Question on the VQVAE spatial encoder design #2

Open kingchurch opened 6 months ago

kingchurch commented 6 months ago

Thank you for sharing the great work ! I have a question regarding the design choice of the VQVAE spatial encoder. Currently only the encoder has included the spatial transformer to encode the relationship between joints of the same pose and then the TCN is applied to encode the temporal dependencies. The VQVAE decoder however remains unchanged with just the reverse TCN. Why didn't we add a similar spatial transformer to the VQVAE decoder map the encoded body parts' pose to the individual joint's pose ? On the surface it seems that the reverse TCN in the decoder need to do a lot more work than the TCN in the encoder to decode not only the temporal encoding, but also the spatial encoding. Do you consider the decoding problem easier than the encoding problem and therefore no transformer is needed for the former ?

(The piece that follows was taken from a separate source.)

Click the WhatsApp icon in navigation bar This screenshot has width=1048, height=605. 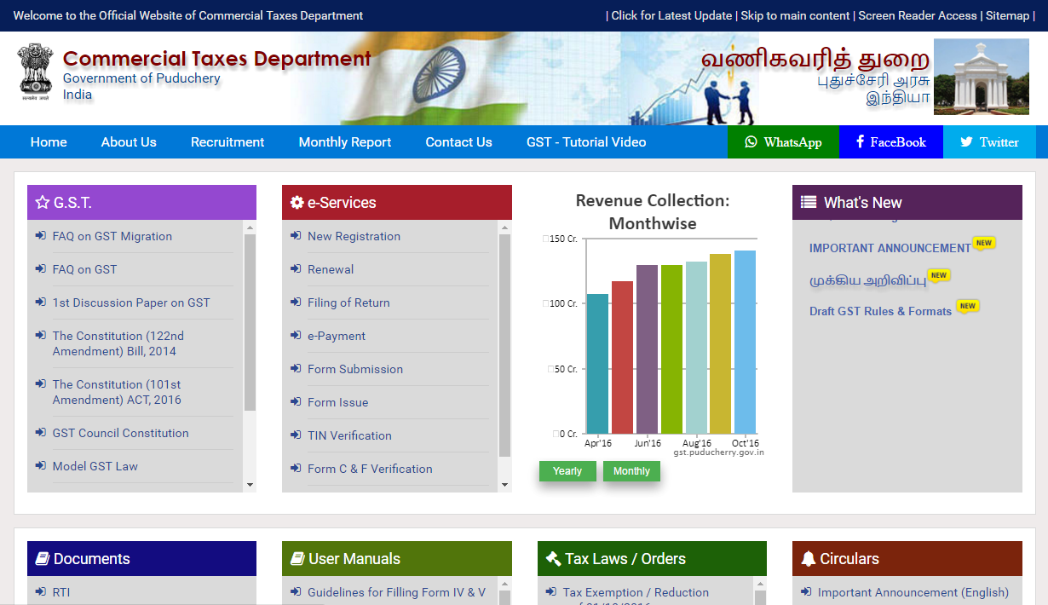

ZcyMonkey commented 6 months ago

Thank you for sharing the great work ! I have a question regarding the design choice of the VQVAE spatial encoder. Currently only the encoder has included the spatial transformer to encode the relationship between joints of the same pose and then the TCN is applied to encode the temporal dependencies. The VQVAE decoder however remains unchanged with just the reverse TCN. Why didn't we add a similar spatial transformer to the VQVAE decoder map the encoded body parts' pose to the individual joint's pose ? On the surface it seems that the reverse TCN in the decoder need to do a lot more work than the TCN in the encoder to decode not only the temporal encoding, but also the spatial encoding. Do you consider the decoding problem easier than the encoding problem and therefore no transformer is needed for the former ?

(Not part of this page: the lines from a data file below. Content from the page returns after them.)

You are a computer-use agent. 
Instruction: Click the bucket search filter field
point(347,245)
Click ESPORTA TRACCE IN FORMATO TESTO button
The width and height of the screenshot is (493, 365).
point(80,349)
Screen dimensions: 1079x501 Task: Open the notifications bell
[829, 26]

We considered this at first, but didn't do it for several reasons: first, as you mentioned, we thought that encoding was more important for modeling human motion than decoding. This conclusion is drawn from many previous Encoder-Decoder based human motion modeling work (such as action recognition, motion prediction, and motion generation), where special design is focused on the encoder, and the decoder is usually relatively simple. Second, transformer is a data-hungry structure. There is still relatively limited training data for text to motion task, so we are not sure whether adding additional transformer structures to the decoder is good for the final effect. Of course, we haven't rigorously proven this idea, and for various reasons, we didn't delve deeper into the issue at the time. It may well be a potential way to improve the situation, which is a question worth exploring.